STATED PROBLEM:
Please copy word for word the part of the records that opens with the line containing "You are a computer-use agent. Screen dimensions: 1245x934" and closes with the line containing "(x=759, y=88)", both lines included.

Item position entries

------------------------------------------------------------

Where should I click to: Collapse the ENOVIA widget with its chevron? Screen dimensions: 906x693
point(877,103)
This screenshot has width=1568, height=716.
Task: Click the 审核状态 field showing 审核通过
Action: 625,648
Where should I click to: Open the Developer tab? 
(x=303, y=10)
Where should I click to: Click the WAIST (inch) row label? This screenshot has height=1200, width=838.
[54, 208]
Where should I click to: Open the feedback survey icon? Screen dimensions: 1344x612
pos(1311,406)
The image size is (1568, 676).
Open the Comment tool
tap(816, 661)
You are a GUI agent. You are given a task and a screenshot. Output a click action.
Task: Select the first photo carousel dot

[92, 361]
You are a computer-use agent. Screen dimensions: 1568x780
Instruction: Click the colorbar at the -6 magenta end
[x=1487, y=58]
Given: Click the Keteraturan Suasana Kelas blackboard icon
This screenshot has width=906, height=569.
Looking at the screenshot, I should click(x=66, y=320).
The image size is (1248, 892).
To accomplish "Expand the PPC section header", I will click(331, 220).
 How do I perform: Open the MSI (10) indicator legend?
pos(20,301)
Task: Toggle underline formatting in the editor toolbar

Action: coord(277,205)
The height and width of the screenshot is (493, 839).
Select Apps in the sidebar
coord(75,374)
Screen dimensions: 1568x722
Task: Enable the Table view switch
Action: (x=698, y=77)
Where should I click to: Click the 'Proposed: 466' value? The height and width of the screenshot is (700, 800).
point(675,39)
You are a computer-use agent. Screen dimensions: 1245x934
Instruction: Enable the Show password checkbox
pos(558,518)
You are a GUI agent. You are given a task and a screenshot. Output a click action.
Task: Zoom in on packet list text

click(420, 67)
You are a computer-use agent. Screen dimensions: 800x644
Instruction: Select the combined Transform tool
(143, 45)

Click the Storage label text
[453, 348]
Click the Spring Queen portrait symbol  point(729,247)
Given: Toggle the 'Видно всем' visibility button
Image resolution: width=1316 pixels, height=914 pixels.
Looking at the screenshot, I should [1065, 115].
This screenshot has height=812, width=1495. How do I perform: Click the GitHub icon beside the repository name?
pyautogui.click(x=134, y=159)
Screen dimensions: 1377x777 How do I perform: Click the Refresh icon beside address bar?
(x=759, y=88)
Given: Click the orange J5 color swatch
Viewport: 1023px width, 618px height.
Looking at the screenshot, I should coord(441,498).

------------------------------------------------------------

ANSWER TO THE TASK:
You are a computer-use agent. Screen dimensions: 1245x934
Instruction: Enable the Show password checkbox
pos(558,518)
You are a GUI agent. You are given a task and a screenshot. Output a click action.
Task: Zoom in on packet list text

click(420, 67)
You are a computer-use agent. Screen dimensions: 800x644
Instruction: Select the combined Transform tool
(143, 45)

Click the Storage label text
[453, 348]
Click the Spring Queen portrait symbol  point(729,247)
Given: Toggle the 'Видно всем' visibility button
Image resolution: width=1316 pixels, height=914 pixels.
Looking at the screenshot, I should [1065, 115].
This screenshot has height=812, width=1495. How do I perform: Click the GitHub icon beside the repository name?
pyautogui.click(x=134, y=159)
Screen dimensions: 1377x777 How do I perform: Click the Refresh icon beside address bar?
(x=759, y=88)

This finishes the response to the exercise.